PUBLISHED: September 8, 2020

 

As Jean-Jacques Rousseau wrote in his 1762 treatise, The Social Contract, humans are free but are everywhere in chains: literal chains, made of forged steel; or perhaps metaphorical ones, made of gold and silver, illusion, ignorance, indifference, whatever binds and traps us.

Freedom, a Rousseauian would say, is the natural condition of humans, unfettered by debt or obligation in our primal state. But freedom is one of those slippery words that is often defined by its absence. Is a prisoner bound in shackles truly free? Rousseau might say yes: The natural condition has not changed even though the circumstances have. Other philosophers have different takes: Some say that freedom is illusory, still others that freedom is not a blessing but a burden. It’s a concept that philosophers have interpreted, well—rather freely.

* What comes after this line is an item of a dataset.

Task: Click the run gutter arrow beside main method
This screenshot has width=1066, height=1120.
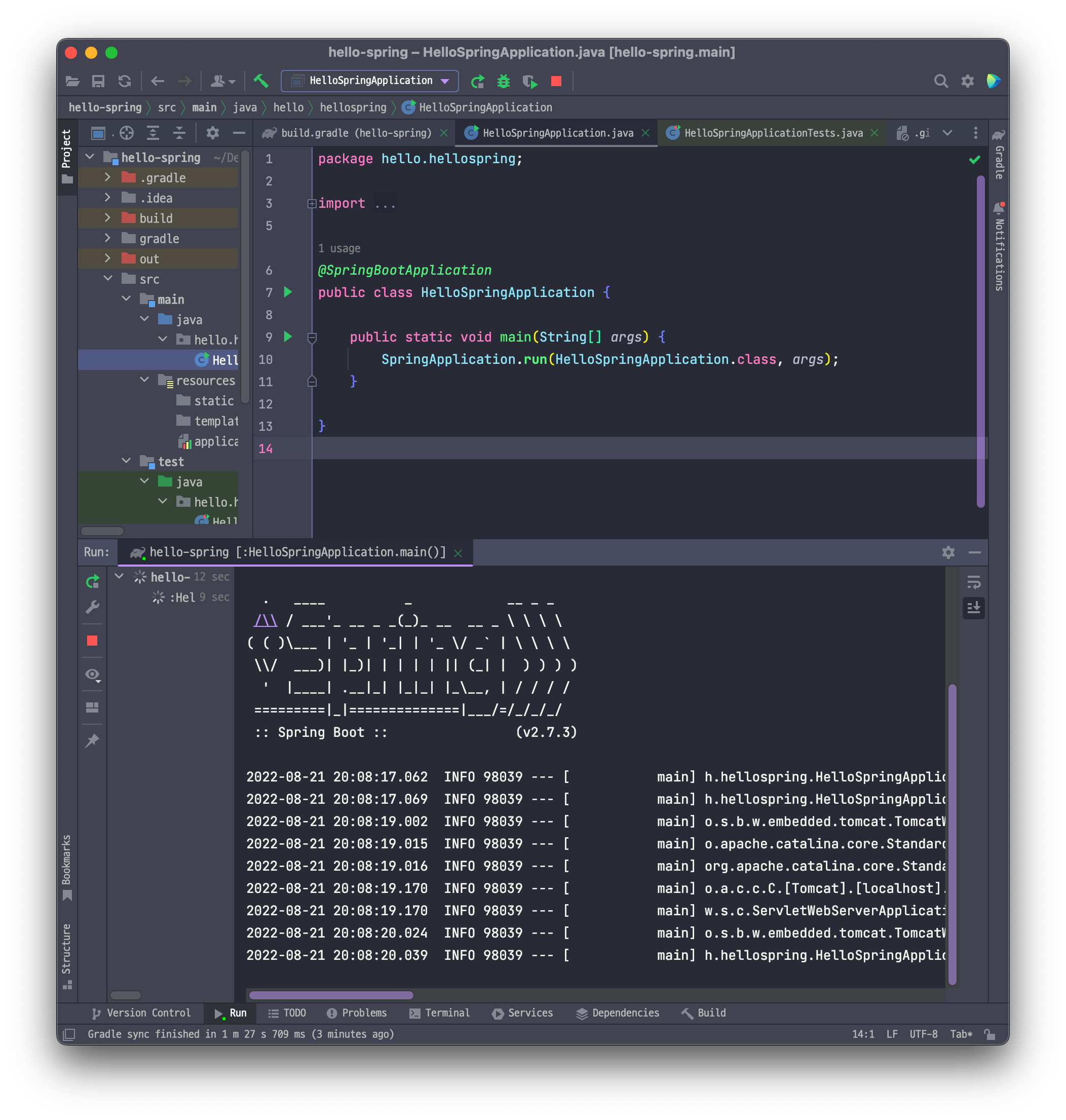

Freedom is not contingent on possibility. I am free to flap my arms and attempt to fly, even though, as a flightless biped, I am not really able to fly. I am just as free to fling myself off a tall building in the hope of catching an upward current, although the outcome is not likely to be successful. I am free to buy a villa in Monte Carlo, although my bank account isn’t really up to it. I am free to engage in anything I want to, whether I can pull it off or not.

In that sense, freedom is closely linked to the theological notion of free will, the ability to chart one’s own destiny rather than it being predetermined by some divine agency. If I am free, I am autonomous and self-governing. I may not have all the options I would like, I may be detained or ensnared by sin, but it does not change that central fact. Thus the Siberia-bound anarchist played by Klaus Kinski in David Lean’s 1965 film Doctor Zhivago who, though manacled and chained, declares without irony, “I am the only free man on this train.”

Liberty, by contrast, is not inborn but instead is permitted by law or custom. I am at liberty to remain out past dark, as long as there’s no curfew. I am at liberty to speak my mind, thanks to the First Amendment, as long as I don’t falsely yell “fire” in a crowded theater. (For complex reasons, in some places I am not at liberty to throw myself from that tall building.) If freedom is autonomy, then liberty is bound up in rights and obligations. The two terms are used interchangeably—the 2016 Republican Party platform, for example, uses the phrases religious liberty and religious freedom equivalently—but their greatest difference lies in needing permission to act within the context of some legal or moral structure as against acting on one’s own.

Rousseau held that freedom, although we’re born to it, is realized by what he called the “general will,” all of us being free at once, recognizing that personal interest is best achieved through pursuit of the common good, working for everyone else’s freedom. No one is free unless everyone is free, that is, which gives liberty and freedom urgency in a time when long-oppressed communities are rising up to demand both.